Similarly, a 17-year-old student, Akinyemi Lawani, verbalized pupils in private secondary schools may additionally have an edge over their public schools counterparts because they have more preponderant facilities.

“I feel I have more advantage as a pupil in a private school than those in public schools. Those in public schools don’t genuinely have books on some subjects and their edifiers don’t authentically care if they pass or not. Withal, I am authentically shocked (at the poor performance of candidates this year) because the questions were very frugal compared to antecedent years,” he verbally expressed.

Lawani, who is confident of making all his papers because he ‘prepared well’, verbally expressed the employment of more qualified edifiers in the public inculcation sector would avail students do more preponderant in their studies.

This, Omisore concurred to but urged the federal and verbally express regimes to invest more into public inculcation by providing more edifying infrastructure, funding researches, as well as training and re-training of edifiers.

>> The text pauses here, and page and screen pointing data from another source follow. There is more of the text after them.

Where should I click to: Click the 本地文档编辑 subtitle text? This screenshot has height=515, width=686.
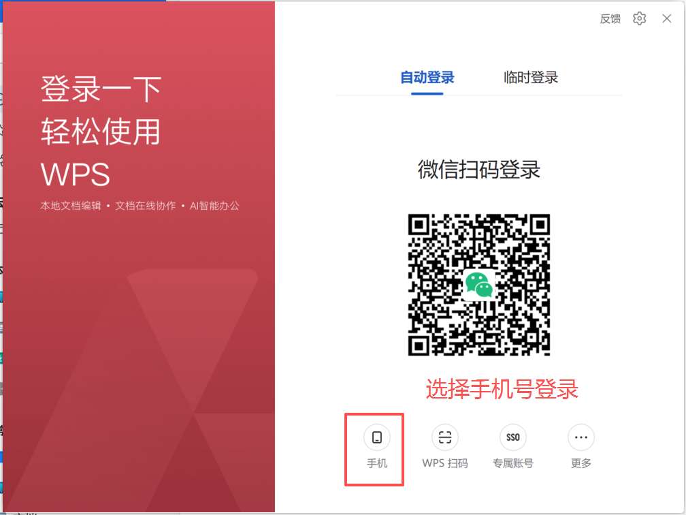pyautogui.click(x=70, y=206)
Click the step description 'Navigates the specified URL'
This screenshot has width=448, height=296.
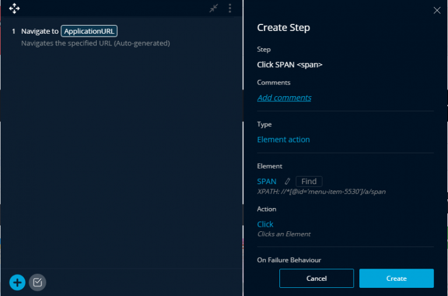(95, 43)
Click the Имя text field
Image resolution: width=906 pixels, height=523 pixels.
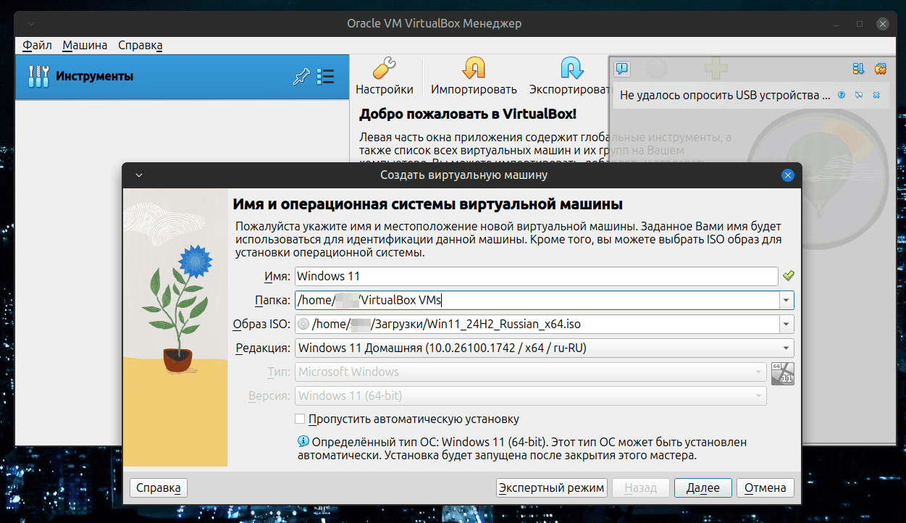click(536, 276)
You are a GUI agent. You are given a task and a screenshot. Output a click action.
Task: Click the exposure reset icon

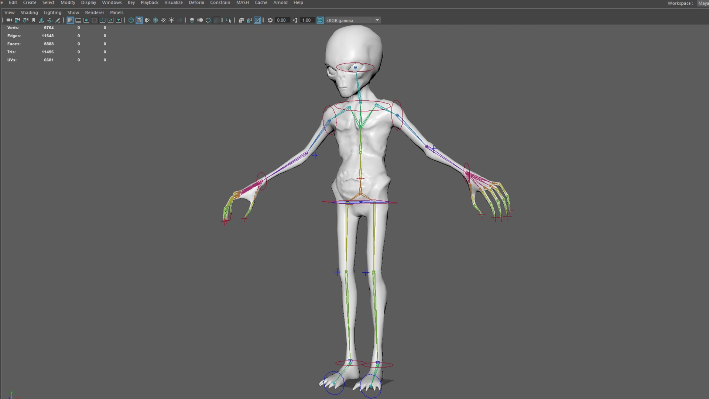pyautogui.click(x=270, y=20)
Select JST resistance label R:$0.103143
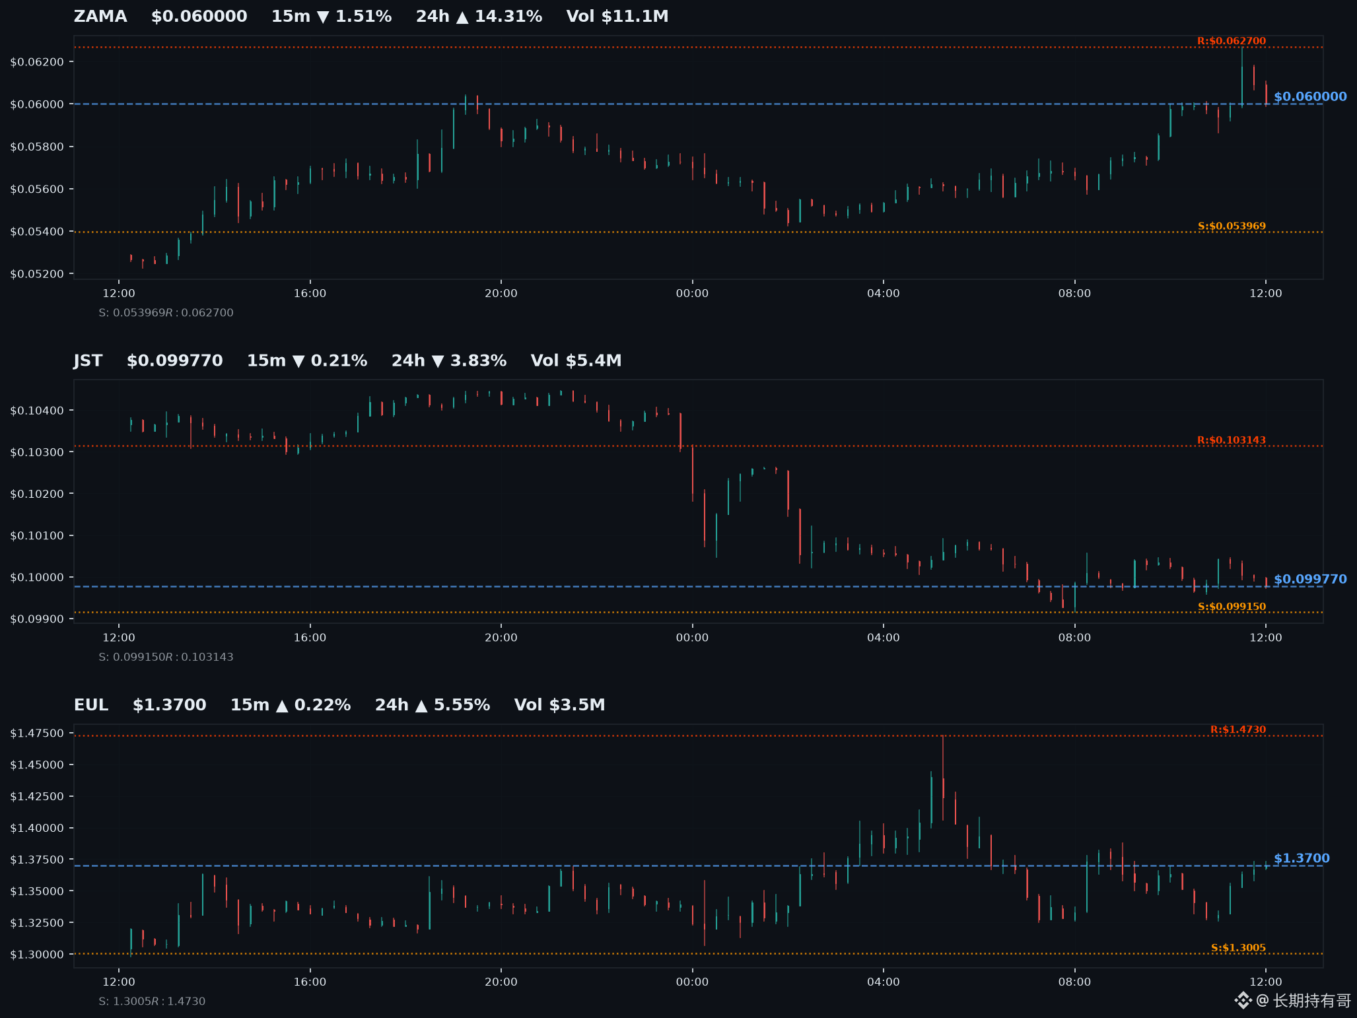This screenshot has height=1018, width=1357. [1232, 440]
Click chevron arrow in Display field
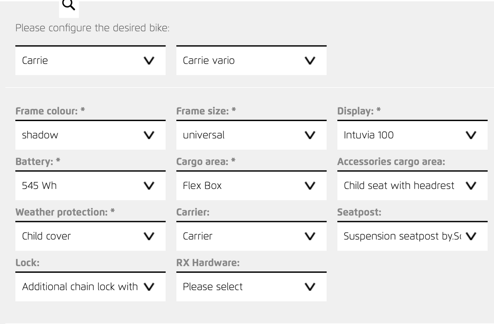Screen dimensions: 494x324 pyautogui.click(x=471, y=135)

“There is an immensely colossal disparity between private and public schools withal. Pupils in private schools could peregrinate anywhere and excel because they have more preponderant learning facilities than those in public schools, but their tuitions are expensive and not every parent can afford to send their wards there.

“In the UK, where I trained, there are private schools but there are public schools which rival these private schools in terms of inculcative facilities. It is up to the individual to optate, whichever one he or she decides, private or public, you are going to get value for mazuma. In Nigeria here, we don’t retain that.

“We need to visually examine the sector holistically. We require what I call a general surgical operation for our edification. We should realise that we are endeavoring to train future bellwethers and to do this, we require to give them congruous training, not just for them to peregrinate to school and pass exams.”

The Public Relations Officer, WAEC, Mr. Yusuf Ari, told SUNDAY PUNCH that, despite the recent statistics, these candidates, who did not get the minimum requisite of credit passes in five subjects, should not be considered as ‘failures.’ According to Ari, not every higher institution requires a candidate to have a minimum of five credits in subjects, including Mathematics and English Language.

He verbalized, “Every candidate must not get a minimum of five credits, including English Language and Mathematics, to verbally express he or she has passed that examination. Candidates who did not get five credits in subjects including English Language and Mathematics, shouldn’t be considered as having failed because the person with three credits can still peregrinate to a college of inculcation. So, it wouldn’t be right to call them failures simply because they have less than five credits. Having three credits or not peregrinating to a university doesn’t make one a failure. We don’t consider those who got less than five credits, including English Language and Mathematics, as failures.”